Material for this task -
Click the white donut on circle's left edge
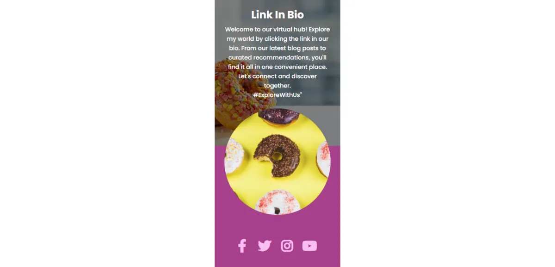555x267 pixels. (234, 157)
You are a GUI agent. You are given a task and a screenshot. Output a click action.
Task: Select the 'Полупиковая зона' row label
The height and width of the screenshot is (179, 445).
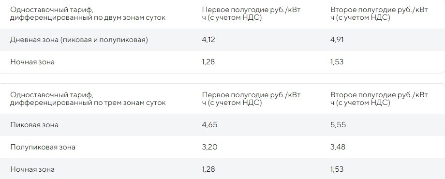click(43, 147)
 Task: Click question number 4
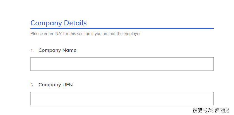click(32, 51)
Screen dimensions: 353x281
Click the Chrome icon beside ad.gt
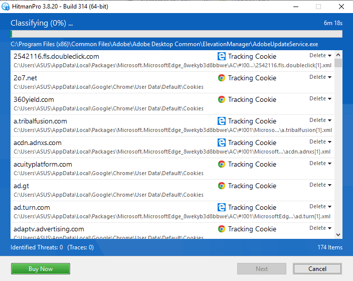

What you should do -
Would you copy the lines above exactly, starting with the one that has "You are a GUI" and ending with the one that has "Screen dimensions: 353x281", both included, without the pictures?

Solution for this problem -
You are a GUI agent. You are given a task and a screenshot. Output a click action.
Task: Select the 'Полупиковая зона' row label
The height and width of the screenshot is (179, 445).
click(43, 147)
 Task: Click question number 4
click(32, 51)
Screen dimensions: 353x281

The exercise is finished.